Iran takes first step in reconstruction of Samarra mosque, a casualty of sectarian reprisals in Iraq

The shrine's restoration, which will be paid for by private sector investment, has been the subject of a deal brokered between ICHTO and the Iraqi Ministry of Culture


Iran has taken the lead role in the reconstruction of the Askariya shrine in Samarra, Iraq, as well as other Shiite holy sites damaged in the sectarian reprisals that swept the country after a massive explosion destroyed the shrine’s famous Golden Dome on 22 February.

News of the bombing brought swift offers of funds and assistance from many sources, including the US, UK and the United Nations. But it was the Research Centre of the Cultural Heritage and Tourism Organisation of Iran (ICHTO) which signed an agreement of co-operation for the restoration of the shrine with the Iraqi Ministry of Culture.

Iran has a long history of handling the maintenance and repair of the Shiite holy places, and there has been no shortage of ready funds for what many Iranians consider a religious duty.

Dr Taha Hashemi, director of ICHTO, told Iranian reporters that, “As Muslims, we must maintain our religious monuments, and to this end, [we] plan to make use of all [our] facilities and experts.”

Last July ICHTO announced that the repair and renovation of Shiite holy centres was a priority, and that private sector interest in investment was so strong that the initiative would not need government funding. The Iranian non-governmental organisation, Reconstruction Organisation of Holy Shrines in Iraq, which also announced that it was sending teams to help with the operations at Samarra, says it has completed over 300 projects in Iraq.

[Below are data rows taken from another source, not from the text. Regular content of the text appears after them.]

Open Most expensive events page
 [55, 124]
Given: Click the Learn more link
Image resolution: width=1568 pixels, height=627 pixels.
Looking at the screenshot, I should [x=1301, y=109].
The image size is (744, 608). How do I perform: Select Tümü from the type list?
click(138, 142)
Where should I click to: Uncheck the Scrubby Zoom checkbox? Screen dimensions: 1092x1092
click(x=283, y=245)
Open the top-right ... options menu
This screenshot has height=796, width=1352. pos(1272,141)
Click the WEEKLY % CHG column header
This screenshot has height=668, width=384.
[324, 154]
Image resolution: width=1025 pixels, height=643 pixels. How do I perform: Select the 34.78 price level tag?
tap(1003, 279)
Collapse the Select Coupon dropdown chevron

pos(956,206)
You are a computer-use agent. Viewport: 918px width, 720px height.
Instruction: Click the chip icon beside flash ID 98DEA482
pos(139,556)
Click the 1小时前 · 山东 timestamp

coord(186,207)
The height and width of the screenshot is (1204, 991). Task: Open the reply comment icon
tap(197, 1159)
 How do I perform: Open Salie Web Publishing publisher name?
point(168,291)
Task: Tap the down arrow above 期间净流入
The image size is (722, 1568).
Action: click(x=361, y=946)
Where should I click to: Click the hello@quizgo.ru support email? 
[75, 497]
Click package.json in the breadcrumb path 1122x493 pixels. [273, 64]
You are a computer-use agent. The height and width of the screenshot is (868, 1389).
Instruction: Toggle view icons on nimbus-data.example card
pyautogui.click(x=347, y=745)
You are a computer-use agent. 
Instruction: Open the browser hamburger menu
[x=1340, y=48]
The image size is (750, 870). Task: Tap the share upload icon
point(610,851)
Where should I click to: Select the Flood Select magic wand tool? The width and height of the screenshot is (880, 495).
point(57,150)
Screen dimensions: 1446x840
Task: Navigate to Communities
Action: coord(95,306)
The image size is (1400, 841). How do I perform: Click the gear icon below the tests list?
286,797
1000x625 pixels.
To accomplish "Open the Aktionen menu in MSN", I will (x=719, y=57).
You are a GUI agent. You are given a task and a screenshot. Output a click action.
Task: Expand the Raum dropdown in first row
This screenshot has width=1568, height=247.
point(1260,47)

In the violent aftermath of the Askariya bombing, Shiite protesters attacked numerous Sunni mosques in Baghdad, while in Basra they set fire to a Sunni shrine containing the seventh-century tomb of Talha bin Obeid-Allah, one of the main opponents of Imam Ali’s accession to the Caliphate and thus a symbolic enemy of the Shia.

The following day in al Madai’in, Sunni gunmen fired two rockets at the tomb of Salman al-Farisi, a companion of the Prophet Muhammad, whose shrine is revered by Shiites. Initial reports claimed that it had been entirely destroyed, but it later emerged that in fact damage was light.

On 27 February, in an effort to stem the proliferation of inaccurate reports, US military spokesman Major General Rick Lynch told journalists that 22 mosques were known to have been attacked of which six sustained serious damage. He highlighted the unreliability of information during this volatile period.

Occupying US forces have been accused of not doing enough to protect the cultural heritage of Iraq, and Alastair Northedge, professor of Islamic art at the Sorbonne, told The Art Newspaper that he believed US troops had once again occupied the top of the Malwiya, the spiral minaret of the great mosque of Caliph al Mutawakil, which last year sustained damage from rebel fire after being used by a US sniper team (March 2005, p7). He emphasised, however, that even from official sources, it is often very difficult to establish the facts of such situations.

Iran’s pledge of funding for the Golden Dome has not been universally welcomed. The Circle of Ancient Iranian Studies, based at the London School of Oriental and African Studies, says Iran should concentrate on safeguarding its own cultural heritage, pointing to the ongoing reconstruction of the city of Bam for which financial aid has been sought from foreign countries. The organisation also stated numerous instances of important Iranian heritage sites that are in danger from industrial encroachment.